Arcará a requerida com as custas processuais.

Sem condenação em honorários advocatícios, pois, "na linha dos precedentes desta Corte, o Ministério Público não faz jus ao recebimento de honorários advocatícios sucumbenciais quando vencedor na ação civil pública por ele proposta. Não se justificando, de igual maneira, conceder referidos honorários para outra instituição" (REsp 1358057 / PR, Ministro MOURA RIBEIRO, publicado em 25/06/2018).

Inconformadas, ambas as partes interpuseram recurso de apelação.

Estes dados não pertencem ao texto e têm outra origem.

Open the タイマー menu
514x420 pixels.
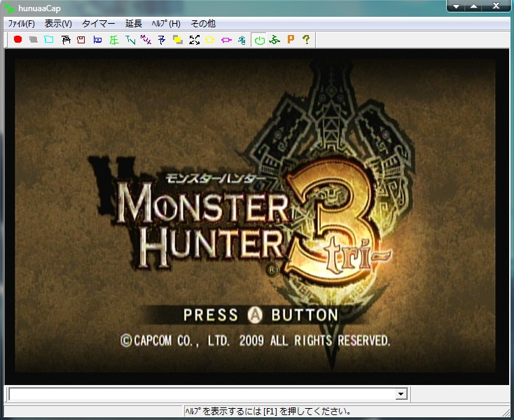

A ré aduz, preliminarmente, as seguintes preliminares: i) nulidade da sentença por incorreção na parte dispositiva, ofensa ao disposto no art. 489, III, do CPC; ii) nulidade da sentença por ausência de análise sobre a alegação de falta de interesse de agir do Ministério Público; iii) nulidade da sentença por ausência de análise de todas as alegações e provas apresentadas no feito; iv) nulidade da sentença por ausência de fundamentação quanto à obrigação de publicação da parte dispositiva. No mérito, alega: i) ausência de demonstração de ato ilícito; ii) ausência dos requisitos que geram o dever de indenizar; iii) ausência de dano material e moral individual indenizável. Nesse viés, sustenta, em síntese, que: iv) grande parte das reclamações juntadas ao feito pretendiam apenas o cancelamento do seguro adquirido, não havendo menção de que teriam sido vendidos de forma irregular; v) apresentou vias assinadas da maioria dos bilhetes de seguros contratados pelos consumidores reclamantes; vi) atendeu as normas da Susep (Superintendência de Seguros Privados) e da legislação consumerista, uma vez que todas as informações necessárias a respeito da oferta de seguros são repassadas aos seus clientes (evento 78).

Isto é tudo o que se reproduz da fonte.